Task requirements:
Copy out the commentary on Sunak's budget below in full, word for word.

Extracted text:
------------------------------

The morning after the budget is always a moment of reckoning. For George Osborne it was when things usually began to unwind, badly. Do you remain the pasty tax? Philip Hammond also had such moments. Trying to increase national insurance on the self employed did not go well for him. So what of Risihi Sunak?
I have an overwhelming feeling of disappointment in Sunak's supposed budget of a lifetime. It was anything but that. This was a budget bereft of ideas.
First on tax, he did almost nothing. He is simply letting inflationary stealth increase taxes over time by not increasing allowances. This has been done before, which is going to be a recurring theme of all that follows. It's never been popular. It is regressive. We needed progressive tax change. We are not getting it.
The increase in corporation tax is radical. So radical that the two year delay seems very likely to see it abandoned in the meantime. That's my prediction.
And for now there is the so-called ‘super deduction'. It's not been tried before. It was the only innovation in the budget. It is bound to increase investment, a bit. But will it really cost £25bn? I very much doubt it because business simply has not got the money to borrow to invest. Nor has it the willing either. Sunak may want a Covid bounce. Business is going to find it much harder to believe it is going to happen. And remember, 100% deductions were tried before. They did not deliver much of a bounce then. Nor will this new version, which smacks of desperation.

------------------------------

Stored data:
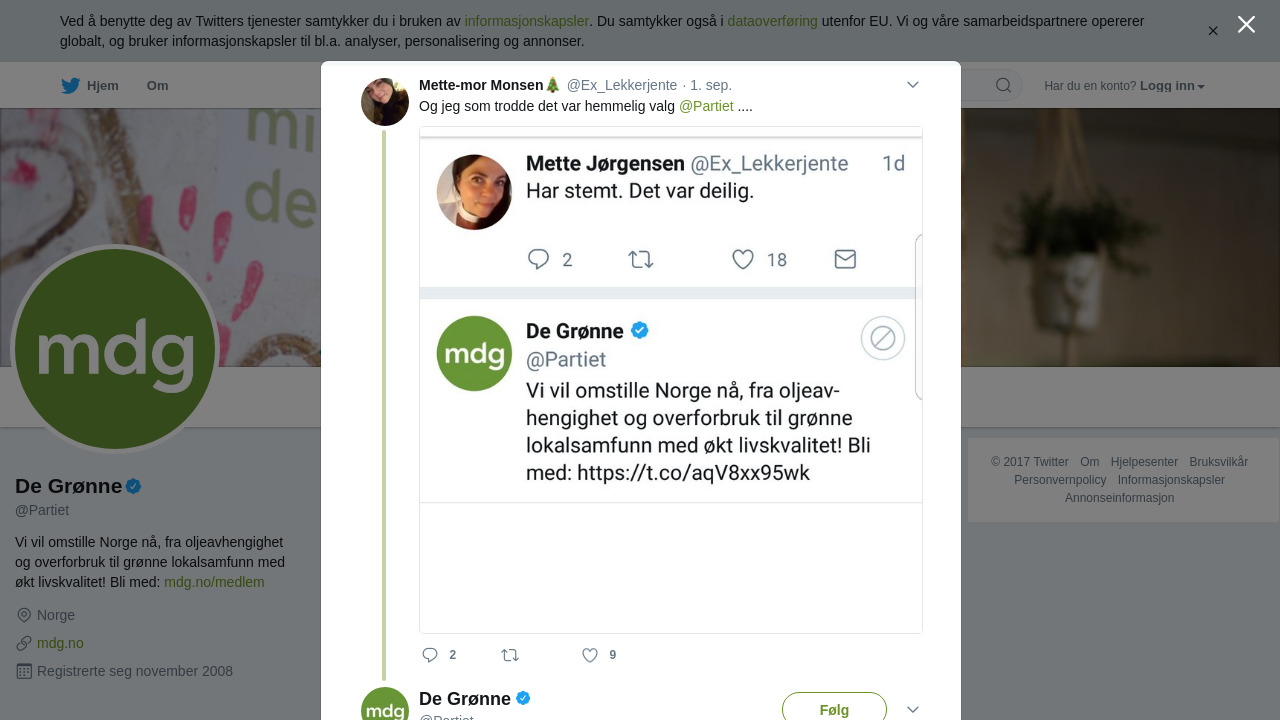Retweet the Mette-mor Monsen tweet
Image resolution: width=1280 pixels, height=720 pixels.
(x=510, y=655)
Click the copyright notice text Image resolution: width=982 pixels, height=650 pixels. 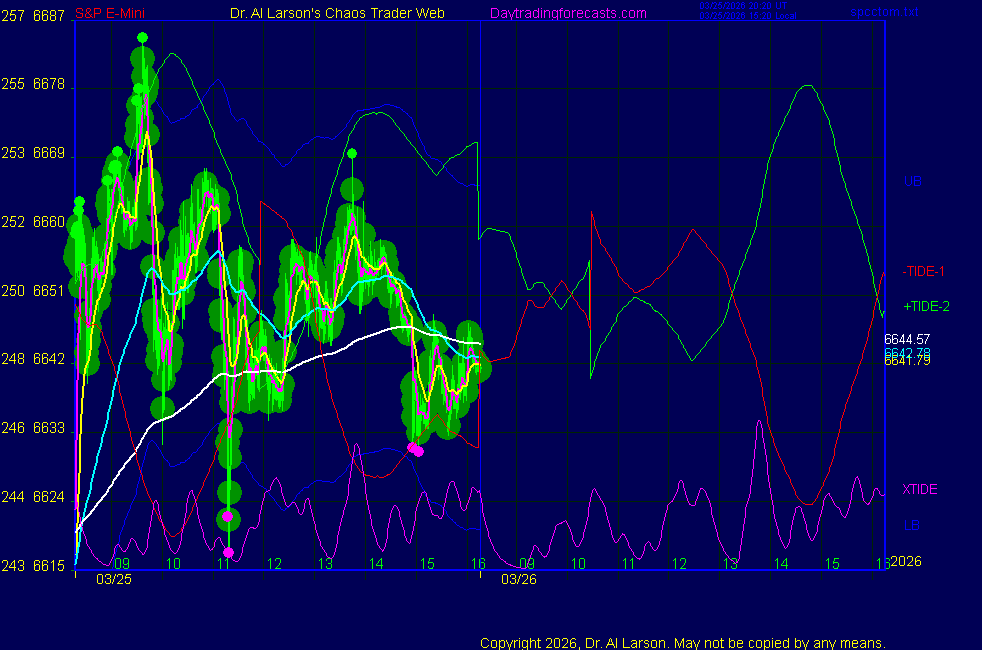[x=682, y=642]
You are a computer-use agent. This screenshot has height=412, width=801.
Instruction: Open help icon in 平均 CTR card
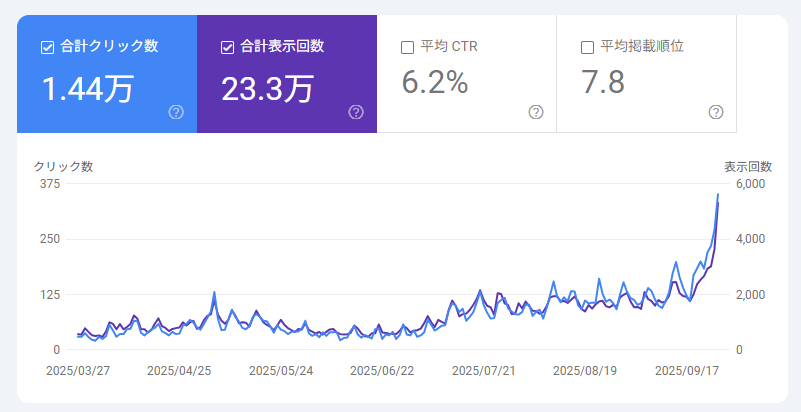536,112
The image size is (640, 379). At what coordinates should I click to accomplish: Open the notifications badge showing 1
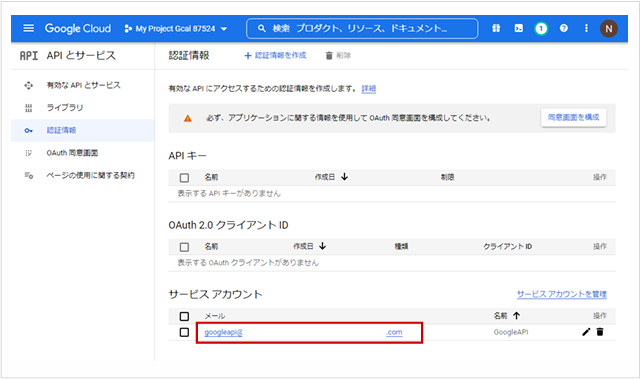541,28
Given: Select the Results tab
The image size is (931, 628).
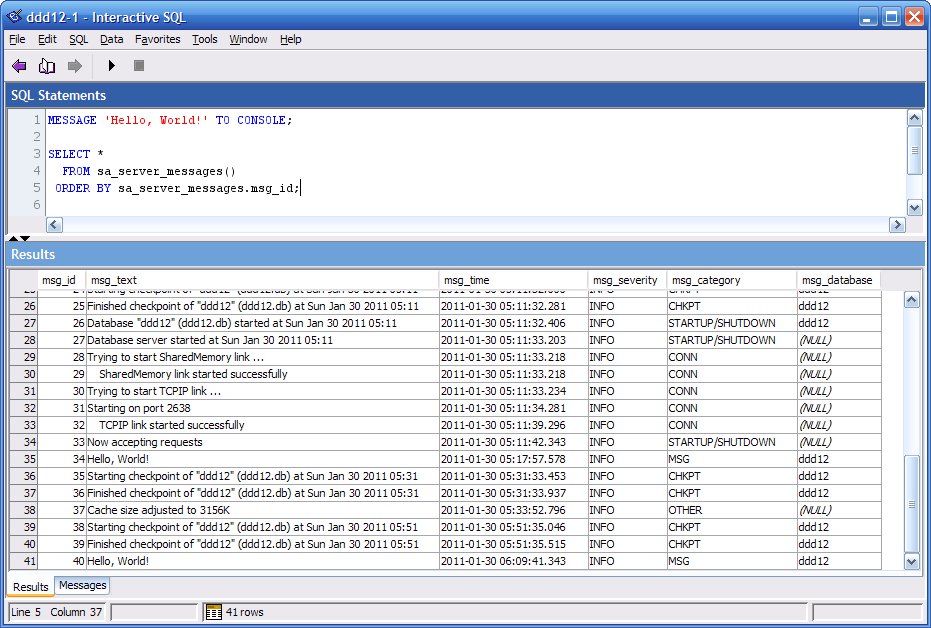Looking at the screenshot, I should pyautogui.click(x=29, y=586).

------------------------------

Solved problem:
The morning after the budget is always a moment of reckoning. For George Osborne it was when things usually began to unwind, badly. Do you remain the pasty tax? Philip Hammond also had such moments. Trying to increase national insurance on the self employed did not go well for him. So what of Risihi Sunak?
I have an overwhelming feeling of disappointment in Sunak's supposed budget of a lifetime. It was anything but that. This was a budget bereft of ideas.
First on tax, he did almost nothing. He is simply letting inflationary stealth increase taxes over time by not increasing allowances. This has been done before, which is going to be a recurring theme of all that follows. It's never been popular. It is regressive. We needed progressive tax change. We are not getting it.
The increase in corporation tax is radical. So radical that the two year delay seems very likely to see it abandoned in the meantime. That's my prediction.
And for now there is the so-called ‘super deduction'. It's not been tried before. It was the only innovation in the budget. It is bound to increase investment, a bit. But will it really cost £25bn? I very much doubt it because business simply has not got the money to borrow to invest. Nor has it the willing either. Sunak may want a Covid bounce. Business is going to find it much harder to believe it is going to happen. And remember, 100% deductions were tried before. They did not deliver much of a bounce then. Nor will this new version, which smacks of desperation.